In any investigation, witnesses are going to be asked for their stories repeatedly. Officers at initial contact will ask questions. Then will come sergeants, then detectives, then more detectives, then district attorney investigators, then an assistant district attorney, then a public defender investigator, then a public defender, then a prosecutor in court—a given witness may have to think about his or her memories of a criminal situation many times, not even counting the number of times he or she thought about these issues alone, or recounted them to spouse, parents, or friends.
But why would this matter?
We conducted an experiment (Sharps et al., 2012) in which we did the same type of repeated questioning to which the criminal justice system would subject any witness. We used an experimental scene we have used many times, in which a “suspect” appears to be aiming a firearm at a “victim.” We exposed 92 people, under ideal viewing conditions (generally much better than those of a typical eyewitness situation) to this scene, and we asked them what they saw. We did this repeatedly, as occurs in the real world; our first request for information was followed by three more requests, for the ostensible purpose of adding any additional details the witnesses might recall.
Now, recall that Bartlett showed that memories are not static recordings, but are reconfigured in the directions of gist, brevity, and personal belief. Also, please recall that in our research, errors of the imagination, rooted not in the real world but in the activity of the mind itself, were the second most common error type (see Sharps, 2017).
Our witnesses of course gave accounts of the criminal event they saw initially. But what’s important to realize here is that every time eyewitnesses give an account of a crime, their recounting of that crime is also an event, subject to the same laws of Bartlett reconfiguration.
This means that every time you tell somebody about something, your retelling, as an event, may influence future accounts. Your imagination today can influence your imagination tomorrow.
But does it?
In our experiment (Sharps et al., 2012), our first request for information resulted in a true/false ratio of 3.56; in other words, we got about three and a half true statements for every false one. Not great, obviously, but not too bad.

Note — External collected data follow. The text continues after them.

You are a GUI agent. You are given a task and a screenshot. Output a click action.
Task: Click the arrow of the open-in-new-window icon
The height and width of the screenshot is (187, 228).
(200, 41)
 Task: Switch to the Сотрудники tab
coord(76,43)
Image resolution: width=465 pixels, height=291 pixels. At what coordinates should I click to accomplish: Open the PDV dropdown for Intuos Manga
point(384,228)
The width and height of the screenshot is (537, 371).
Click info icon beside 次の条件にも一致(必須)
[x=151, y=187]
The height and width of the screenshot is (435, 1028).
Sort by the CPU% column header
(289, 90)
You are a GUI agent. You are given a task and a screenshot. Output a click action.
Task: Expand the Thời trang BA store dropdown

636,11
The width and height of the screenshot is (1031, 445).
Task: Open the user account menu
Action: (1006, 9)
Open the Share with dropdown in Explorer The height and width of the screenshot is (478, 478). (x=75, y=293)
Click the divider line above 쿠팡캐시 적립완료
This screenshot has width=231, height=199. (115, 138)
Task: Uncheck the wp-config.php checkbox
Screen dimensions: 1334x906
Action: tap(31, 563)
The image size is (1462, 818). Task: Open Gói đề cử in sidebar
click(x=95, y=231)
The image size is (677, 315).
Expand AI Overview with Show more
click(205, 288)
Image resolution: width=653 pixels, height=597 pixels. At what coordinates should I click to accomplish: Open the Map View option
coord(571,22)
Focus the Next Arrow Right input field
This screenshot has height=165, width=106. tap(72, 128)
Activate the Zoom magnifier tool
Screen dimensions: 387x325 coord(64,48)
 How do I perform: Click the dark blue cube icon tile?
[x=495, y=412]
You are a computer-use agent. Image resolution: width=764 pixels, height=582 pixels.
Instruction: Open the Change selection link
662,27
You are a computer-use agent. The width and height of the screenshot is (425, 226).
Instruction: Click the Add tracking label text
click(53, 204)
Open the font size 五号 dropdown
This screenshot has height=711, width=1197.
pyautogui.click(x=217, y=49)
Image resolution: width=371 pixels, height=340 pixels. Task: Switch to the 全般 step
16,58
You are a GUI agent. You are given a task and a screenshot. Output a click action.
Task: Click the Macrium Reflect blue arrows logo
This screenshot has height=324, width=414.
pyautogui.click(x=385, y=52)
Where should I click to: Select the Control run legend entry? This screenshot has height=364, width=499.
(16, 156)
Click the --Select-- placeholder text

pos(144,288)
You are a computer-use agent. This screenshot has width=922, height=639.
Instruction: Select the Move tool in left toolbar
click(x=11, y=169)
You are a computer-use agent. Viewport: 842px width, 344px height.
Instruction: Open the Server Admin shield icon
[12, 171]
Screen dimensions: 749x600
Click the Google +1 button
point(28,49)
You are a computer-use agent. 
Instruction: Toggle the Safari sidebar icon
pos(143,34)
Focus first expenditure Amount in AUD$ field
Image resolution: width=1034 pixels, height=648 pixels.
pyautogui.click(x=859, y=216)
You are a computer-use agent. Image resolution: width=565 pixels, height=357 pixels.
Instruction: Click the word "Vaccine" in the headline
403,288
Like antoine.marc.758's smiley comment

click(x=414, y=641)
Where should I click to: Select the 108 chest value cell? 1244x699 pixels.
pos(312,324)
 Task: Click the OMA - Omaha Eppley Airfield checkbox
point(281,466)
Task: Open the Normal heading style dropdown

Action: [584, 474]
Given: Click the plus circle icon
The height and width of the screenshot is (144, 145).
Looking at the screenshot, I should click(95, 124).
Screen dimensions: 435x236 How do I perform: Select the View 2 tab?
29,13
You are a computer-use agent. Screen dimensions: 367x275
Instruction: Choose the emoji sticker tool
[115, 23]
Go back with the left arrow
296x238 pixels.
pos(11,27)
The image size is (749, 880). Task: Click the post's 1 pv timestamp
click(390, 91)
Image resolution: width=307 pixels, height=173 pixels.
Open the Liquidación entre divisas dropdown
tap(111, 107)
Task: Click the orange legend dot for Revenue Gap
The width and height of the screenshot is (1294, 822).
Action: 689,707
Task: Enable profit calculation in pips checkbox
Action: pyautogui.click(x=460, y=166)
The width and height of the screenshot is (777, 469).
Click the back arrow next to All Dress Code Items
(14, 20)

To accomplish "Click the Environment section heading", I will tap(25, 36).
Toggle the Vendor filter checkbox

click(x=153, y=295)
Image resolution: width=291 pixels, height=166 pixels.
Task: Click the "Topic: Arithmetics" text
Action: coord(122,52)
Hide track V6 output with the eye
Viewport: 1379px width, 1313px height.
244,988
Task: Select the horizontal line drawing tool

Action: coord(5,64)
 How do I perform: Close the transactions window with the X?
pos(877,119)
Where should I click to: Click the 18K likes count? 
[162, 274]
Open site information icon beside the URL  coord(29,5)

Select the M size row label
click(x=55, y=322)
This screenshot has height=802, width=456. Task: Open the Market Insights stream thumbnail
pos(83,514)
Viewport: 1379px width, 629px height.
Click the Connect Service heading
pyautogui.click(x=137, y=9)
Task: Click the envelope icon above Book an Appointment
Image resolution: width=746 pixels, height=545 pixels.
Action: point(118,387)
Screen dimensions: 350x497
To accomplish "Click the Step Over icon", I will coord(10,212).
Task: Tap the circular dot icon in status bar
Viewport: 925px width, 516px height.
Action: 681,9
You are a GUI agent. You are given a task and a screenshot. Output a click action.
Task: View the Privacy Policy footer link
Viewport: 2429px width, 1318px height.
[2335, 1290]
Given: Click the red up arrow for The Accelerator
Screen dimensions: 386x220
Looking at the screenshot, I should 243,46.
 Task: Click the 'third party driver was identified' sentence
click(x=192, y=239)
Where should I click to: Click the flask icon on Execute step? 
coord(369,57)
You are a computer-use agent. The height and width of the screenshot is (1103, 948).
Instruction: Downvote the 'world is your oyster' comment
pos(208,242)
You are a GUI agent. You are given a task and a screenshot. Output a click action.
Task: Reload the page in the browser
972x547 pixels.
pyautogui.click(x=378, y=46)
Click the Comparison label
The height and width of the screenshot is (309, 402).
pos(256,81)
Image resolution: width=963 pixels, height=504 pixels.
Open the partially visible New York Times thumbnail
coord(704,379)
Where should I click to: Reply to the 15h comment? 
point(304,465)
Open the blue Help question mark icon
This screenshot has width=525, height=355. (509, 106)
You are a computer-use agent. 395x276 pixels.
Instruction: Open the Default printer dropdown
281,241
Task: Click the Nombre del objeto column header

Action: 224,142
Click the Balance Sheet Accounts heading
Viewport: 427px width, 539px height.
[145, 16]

However, our second ratio was a lot worse, with only 1.39 correct facts for every false one. The fourth question gave us similar results to the second; people were coming in with almost as many false statements as true ones. But on question 3, things were a whole lot worse: we got more false statements than true ones!
Repeating the story resulted in more and more errors, exactly as we’d predict by seeing repetition not as a passive act, but as an active contributor to inaccuracy.
Memories are not static recordings; well and good. But it turns out that memories can actually change themselves, simply by the repeated act of being remembered! And as a result, memory itself can alter the later memories recounted by a given eyewitness; memories on which a completely erroneous conviction of an innocent person may be based.
This is yet another demonstration of the great importance of an understanding of psychology, including forensic cognitive psychology, to the effectiveness and fairness of the criminal justice system.
References
Bartlett, F.C. (1932). Remembering: A Study in Experimental and Social Psychology. Cambridge: Cambridge University Press
Sharps, M.J. (2017). Processing Under Pressure: Stress, Memory, and Decision-Making in Law Enforcement. Flushing, NJ: Looseleaf Law
Sharps, M.J., Herrera, M., Dunn, L., & Alcala, E. (2012). Recognition and Reconfiguration: Demand-Based Confabulation in Initial Eyewitness Memory. Journal of Investigative Psychology and Offender Profiling, 9, 149-160.